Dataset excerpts

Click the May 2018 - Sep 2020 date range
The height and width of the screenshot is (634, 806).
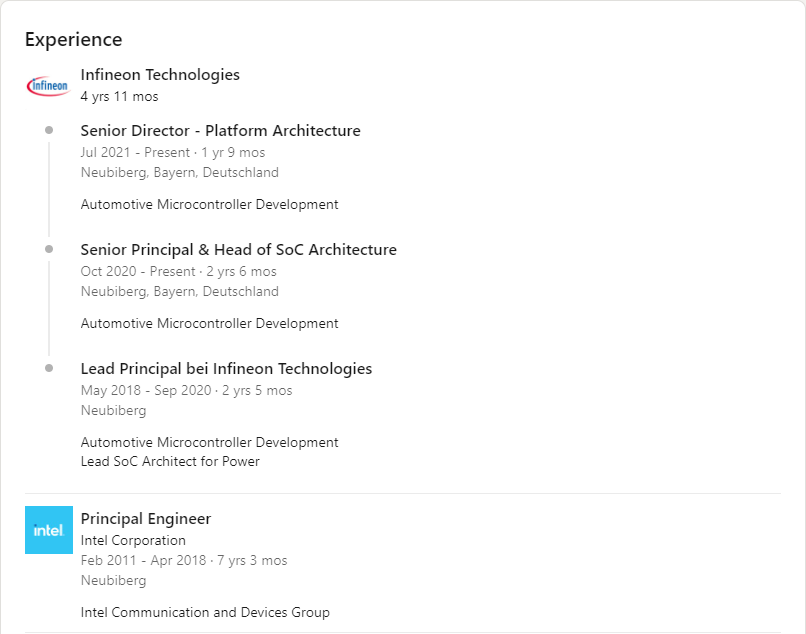(x=146, y=390)
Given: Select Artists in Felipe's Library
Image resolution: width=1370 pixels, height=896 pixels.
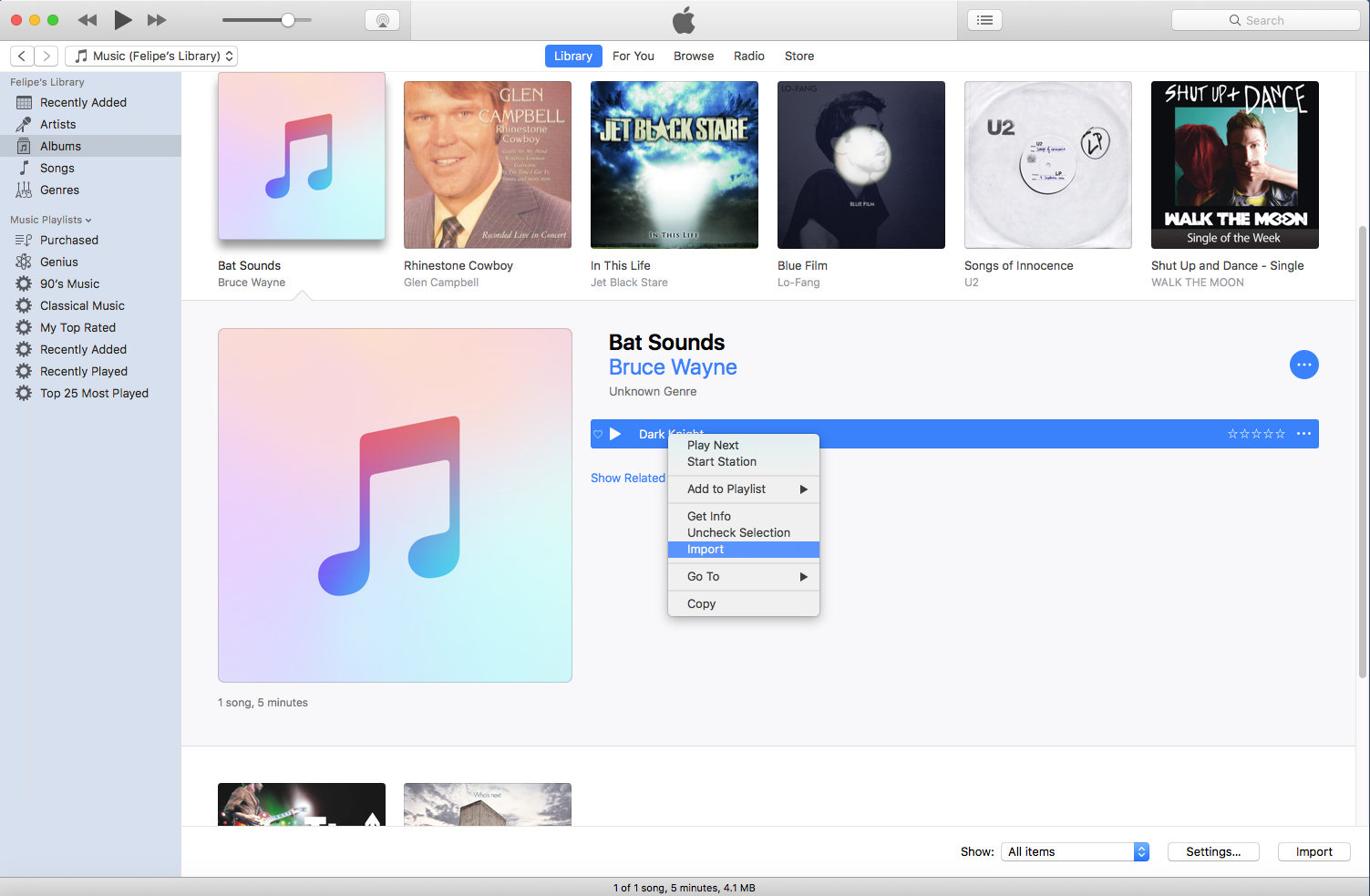Looking at the screenshot, I should (x=57, y=124).
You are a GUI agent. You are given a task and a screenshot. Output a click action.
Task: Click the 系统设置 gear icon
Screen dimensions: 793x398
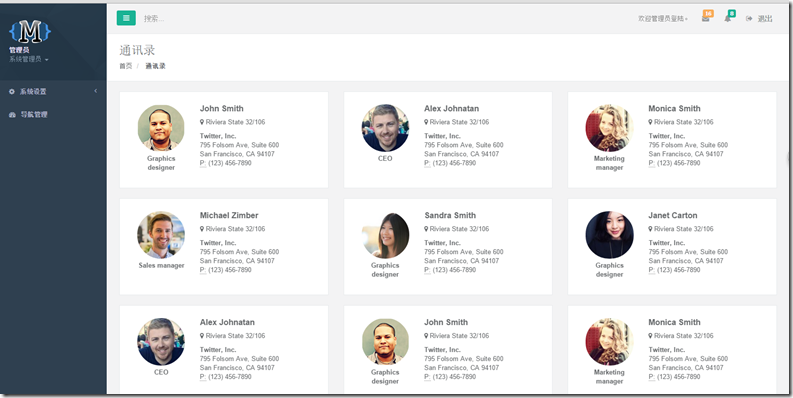[12, 92]
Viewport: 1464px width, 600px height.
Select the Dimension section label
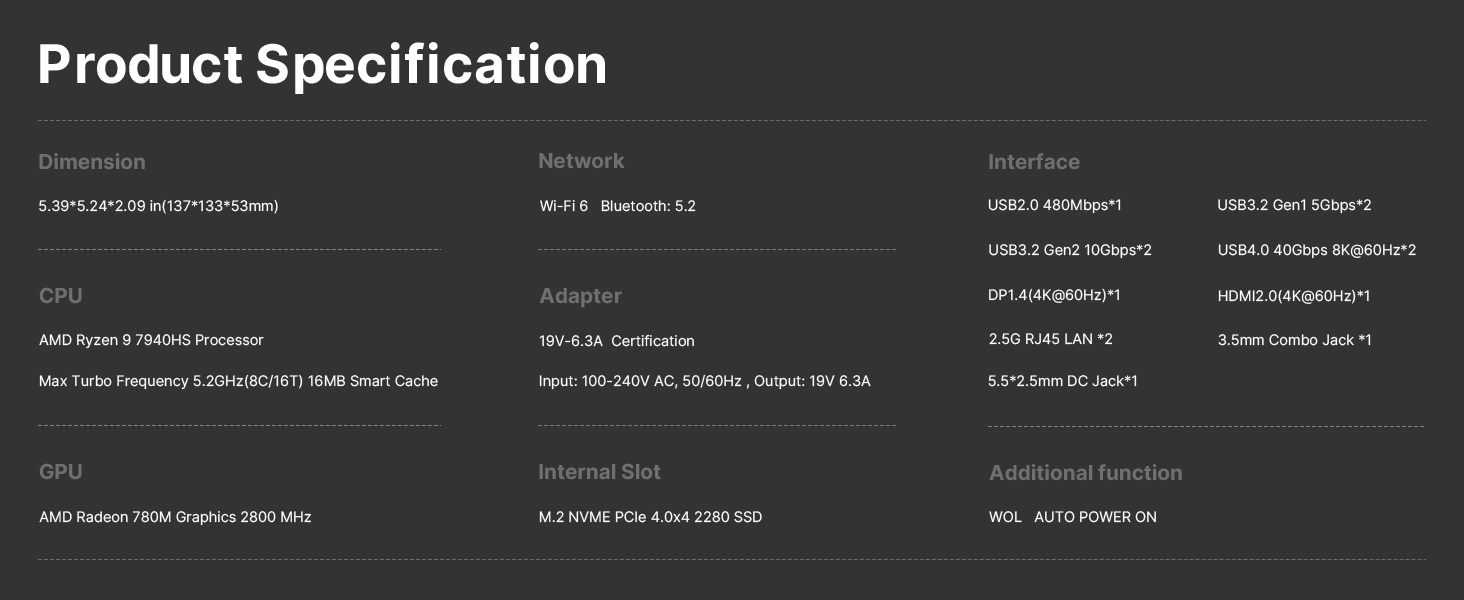[x=92, y=162]
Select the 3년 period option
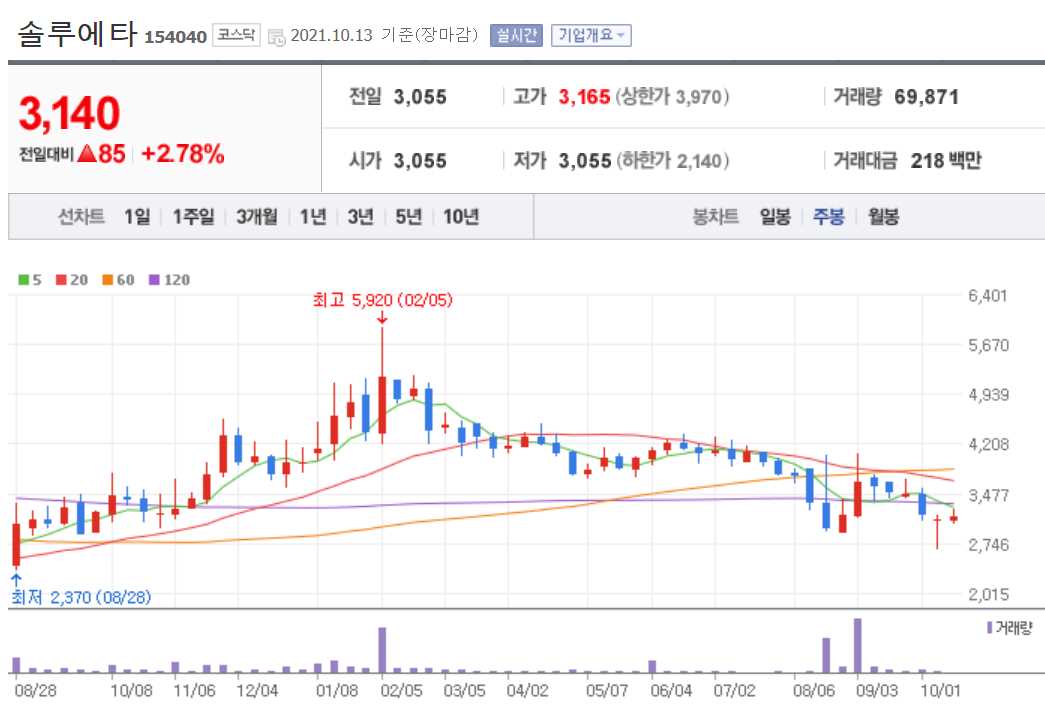The width and height of the screenshot is (1045, 710). coord(362,216)
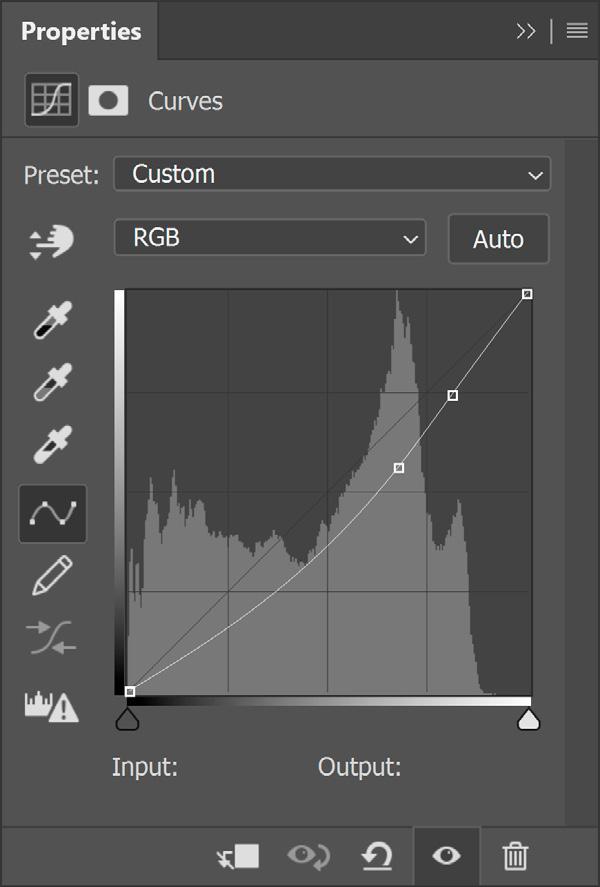
Task: Pick the white point eyedropper
Action: tap(53, 445)
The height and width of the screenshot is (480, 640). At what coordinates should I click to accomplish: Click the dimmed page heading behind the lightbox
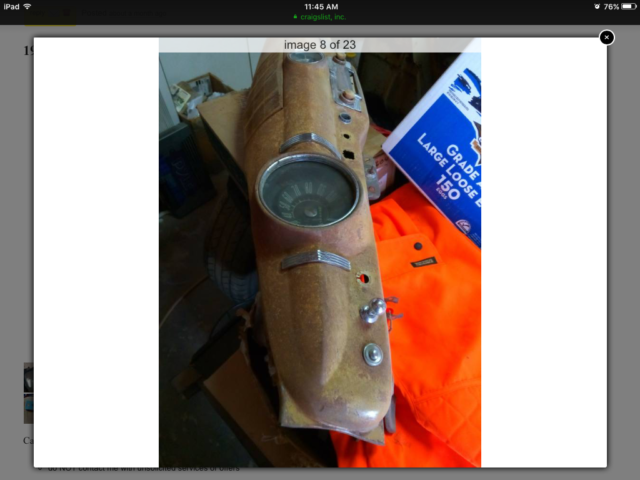(27, 50)
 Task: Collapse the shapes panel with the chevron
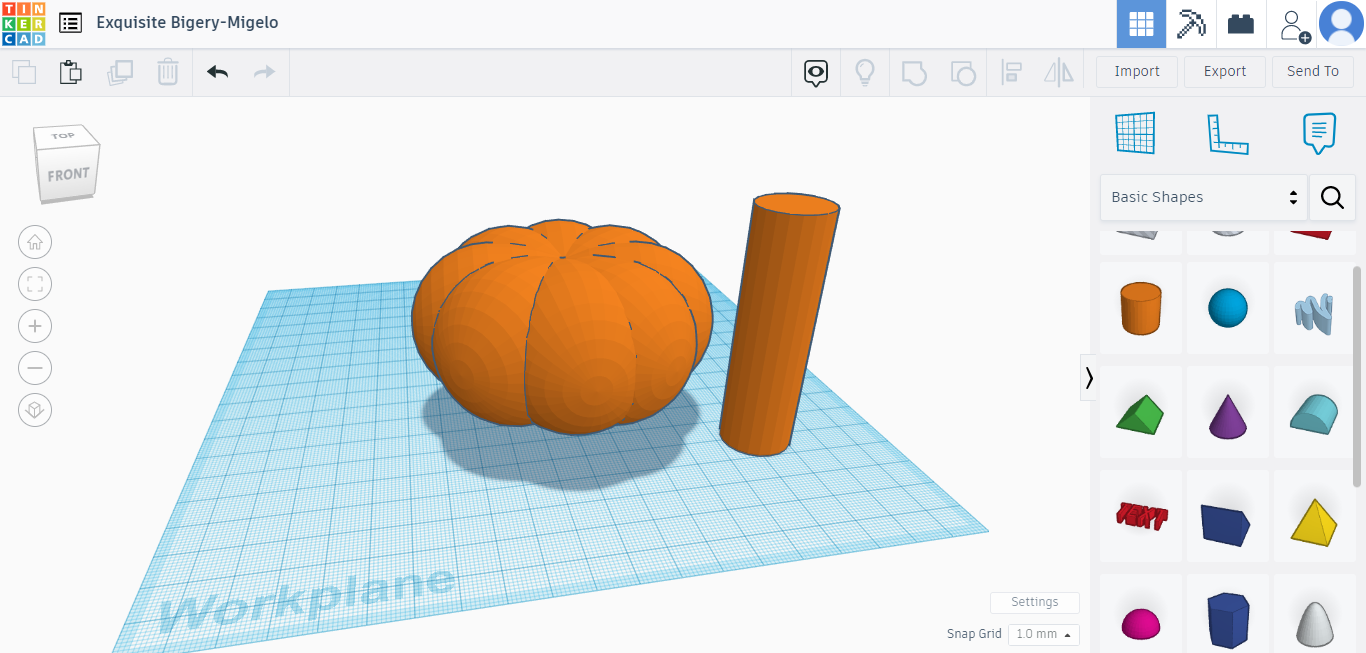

* **Work task**
What is needed is an exact restatement of every line from the line containing "The height and width of the screenshot is (480, 640)." through the last line of the records, minus any pictures.

* **Final answer**
The height and width of the screenshot is (480, 640). At what coordinates should I click to accomplish: Click the dimmed page heading behind the lightbox
(27, 50)
 Task: Collapse the shapes panel with the chevron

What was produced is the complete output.